第26話「魔女の立ち位置」


「ここにいても魔女は虐げられるだけ。王の縛りを解けばたちまち魔女狩りがはじまるでしょう」


王妃は父となるこの国の王に魔法をかけている。


それがどんな魔法なのかはわからないが、私と同じ系統の魔法を使うのだろう。


《恋の魔法》で王の意志を奪い、傀儡と化してあやつる。


根幹がすでに支配され、王妃が人形師としてつま先まで動かしているようなものだった。


「ま、そんな堅苦しい話はやめましょう。せっかくの母娘で話す機会なのだから」


そう言って王妃は王妃らしくない行動をとる。


ソファーに腰かけるよう促し、自ら目の前で紅茶を淹れ、砂糖とミルクを差し出して私の前に置く。


「自分で淹れるのが好きなの。なるべく他の者には触らせたりしない」


「……」


「毒なんて入れたりしないわ。飲んで、少し落ち着きましょう」


警戒する私に王妃は砂糖を溶かして一口飲む。


にこりと微笑む王妃に私はねちっこい目をして紅茶を口にした。


あたたかい紅茶にホッと息をつき、胸がぽかぽかするのを感じる。


「ところでお前、他の魔法は使えるのかい?」


「他の魔法……?」


あいまいな反応をする私に、王女は興味深そうに鎖骨をトントンと叩く。


「……まぁ、その魔法が使えれば十分でしょう」


「何を言いたいのですか?」


手を握りしめて身体を硬くしていると、王妃はあでやかにニヤッと口角をあげた。


「もう一度公爵に魔法をかけなさい」


「なっ!?」


なにを言っているんだと荒々しく紅茶を受け皿に置いた。


「いくら両想いとはいえ、意志は公爵のもの。それではあまりに不安定」


「……アルベール様のお気持ちはアルベール様だけのもの。もう魔法で縛るなんてしません」


この罪は私だけのもの。


二度とアルベールを巻き込まないと歯を食いしばって警戒のまなざしを向ける。


頑なな態度を見て、それも想定済みだったのか、王妃は胸をふくらませ息を吐きだすと声高らかに笑い出した。


「おかしなことを。なぜ、その魔法だけ知っているかを考えたことはないの?」


その言葉にハッとして、そういえばいつから魔法を認識したと記憶を巡らせる。


おぼろげな記憶の中、カロルが身を守るための魔法だと言って呪文を教えてくれた。


まさかと思い、青ざめて王女を穴が開くほどに凝視する。


頭の中がグラグラして、まるで鈍器で殴られたかのように思考が乱れた。


「カロルは魔女。わたくしと同じように姿を隠した数少ない生き残り」


カロルはどこにでもいるような亜麻色の髪に、おだやかな顔つきで魔女らしい要素は一つもない。

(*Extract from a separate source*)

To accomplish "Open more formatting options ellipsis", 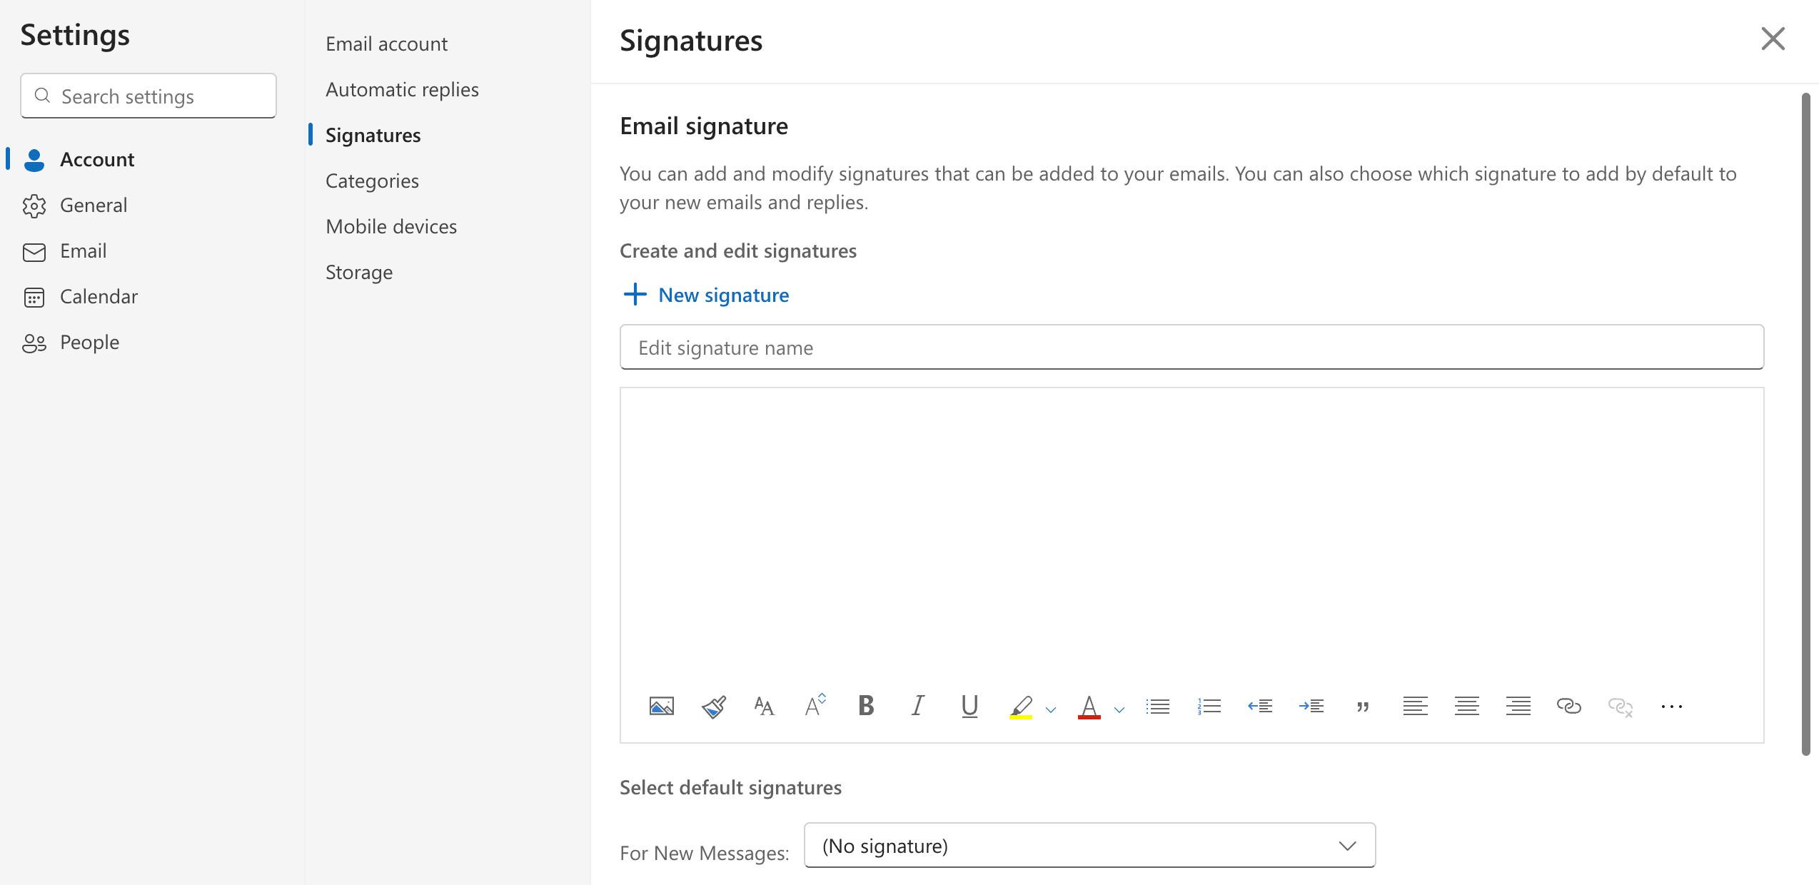I will point(1671,707).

魔法を使っているところは一度も見たことがなく、ごくごく普通の心優しい乳母だった。


『レティシア様が誰かを愛し、愛されたいと願ったとき、この魔法の意味を知るでしょう』


よくわからないと首をかしげていると、カロルはクスクスと笑って私の黒髪をくしで梳いた。

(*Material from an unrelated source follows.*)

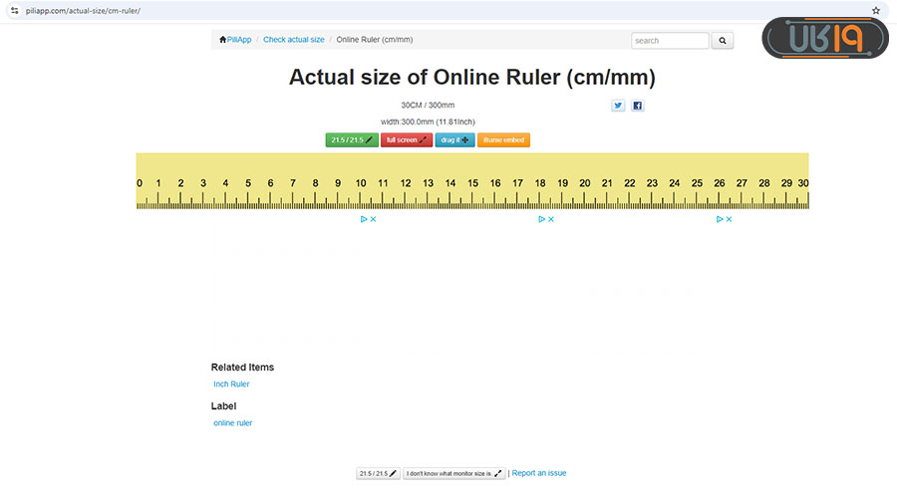Click the Report an issue link
The image size is (897, 498).
point(539,473)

《恋の魔法》は甘さも切なさも、どうしようもない痛みも教えてくれるだろう。


だが魔女と蔑まれたとき、守ってくれるのも《恋の魔法》が変わったときだと、それだけを口にして二度と魔法を語らなかった。


カロルは同じ魔女だからそばにいてくれた。


誰にも助けてもらえず、孤独に死んでいたかもしれない私の盾になってくれた人。


愛情と同情で毎日花を飾る普通の人にまぎれた魔女だ。


『レティシア様。魔法だけはけっして使ってはいけませんよ』


そう忠告したくせに、なぜ《恋の魔法》を教えたの?


どうして何も言ってくれなかったのかと、カロルのことをまったく知らなかったと恥じて全身が痛くなる。


ぐらついていた頭は首の力だけでは支えられなくなり、ソファーにもたれかかってしまう。


(やだなぁ、悲観したくないのに。全然……なにも考えられない)


視界がにじんで、目を開けてもいられなくなる。

頬が濡れて、赤くなってぐしゃぐしゃなのに拭おうとさえ思わない。


まぶたの裏側が眩しかったのに、ブロンドが黒く染まってついには思考が落ちていた。